What needs to be done: Quote these entries back word for word.

-- START --

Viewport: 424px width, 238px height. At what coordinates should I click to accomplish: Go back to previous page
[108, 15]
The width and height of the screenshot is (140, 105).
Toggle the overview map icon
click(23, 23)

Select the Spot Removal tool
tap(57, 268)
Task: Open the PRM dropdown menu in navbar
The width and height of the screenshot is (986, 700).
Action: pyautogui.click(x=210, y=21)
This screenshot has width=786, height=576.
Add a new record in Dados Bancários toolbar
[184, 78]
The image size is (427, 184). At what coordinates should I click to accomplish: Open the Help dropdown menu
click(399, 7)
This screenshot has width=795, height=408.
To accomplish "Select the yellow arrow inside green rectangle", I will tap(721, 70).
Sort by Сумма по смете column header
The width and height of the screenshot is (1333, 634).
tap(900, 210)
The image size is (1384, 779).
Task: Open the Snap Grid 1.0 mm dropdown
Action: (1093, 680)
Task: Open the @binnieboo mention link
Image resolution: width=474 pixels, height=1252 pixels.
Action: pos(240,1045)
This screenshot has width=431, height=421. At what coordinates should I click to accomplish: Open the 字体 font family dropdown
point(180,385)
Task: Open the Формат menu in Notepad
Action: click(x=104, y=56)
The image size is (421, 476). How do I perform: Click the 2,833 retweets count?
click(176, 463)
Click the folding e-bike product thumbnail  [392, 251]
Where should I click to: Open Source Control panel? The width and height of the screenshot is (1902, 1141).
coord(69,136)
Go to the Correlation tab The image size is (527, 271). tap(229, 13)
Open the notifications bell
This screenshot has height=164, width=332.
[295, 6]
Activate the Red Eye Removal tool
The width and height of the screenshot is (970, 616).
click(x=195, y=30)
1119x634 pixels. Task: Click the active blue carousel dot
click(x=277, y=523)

-- END --

Response:
Viewport: 424px width, 238px height. At what coordinates should I click to accomplish: Go back to previous page
[108, 15]
The width and height of the screenshot is (140, 105).
Toggle the overview map icon
click(23, 23)

Select the Spot Removal tool
tap(57, 268)
Task: Open the PRM dropdown menu in navbar
The width and height of the screenshot is (986, 700).
Action: pyautogui.click(x=210, y=21)
This screenshot has width=786, height=576.
Add a new record in Dados Bancários toolbar
[184, 78]
The image size is (427, 184). At what coordinates should I click to accomplish: Open the Help dropdown menu
click(399, 7)
This screenshot has width=795, height=408.
To accomplish "Select the yellow arrow inside green rectangle", I will tap(721, 70).
Sort by Сумма по смете column header
The width and height of the screenshot is (1333, 634).
tap(900, 210)
The image size is (1384, 779).
Task: Open the Snap Grid 1.0 mm dropdown
Action: (1093, 680)
Task: Open the @binnieboo mention link
Image resolution: width=474 pixels, height=1252 pixels.
Action: pos(240,1045)
This screenshot has width=431, height=421. At what coordinates should I click to accomplish: Open the 字体 font family dropdown
point(180,385)
Task: Open the Формат menu in Notepad
Action: click(x=104, y=56)
The image size is (421, 476). How do I perform: Click the 2,833 retweets count?
click(176, 463)
Click the folding e-bike product thumbnail  [392, 251]
Where should I click to: Open Source Control panel? The width and height of the screenshot is (1902, 1141).
coord(69,136)
Go to the Correlation tab The image size is (527, 271). tap(229, 13)
Open the notifications bell
This screenshot has height=164, width=332.
[295, 6]
Activate the Red Eye Removal tool
The width and height of the screenshot is (970, 616).
click(x=195, y=30)
1119x634 pixels. Task: Click the active blue carousel dot
click(x=277, y=523)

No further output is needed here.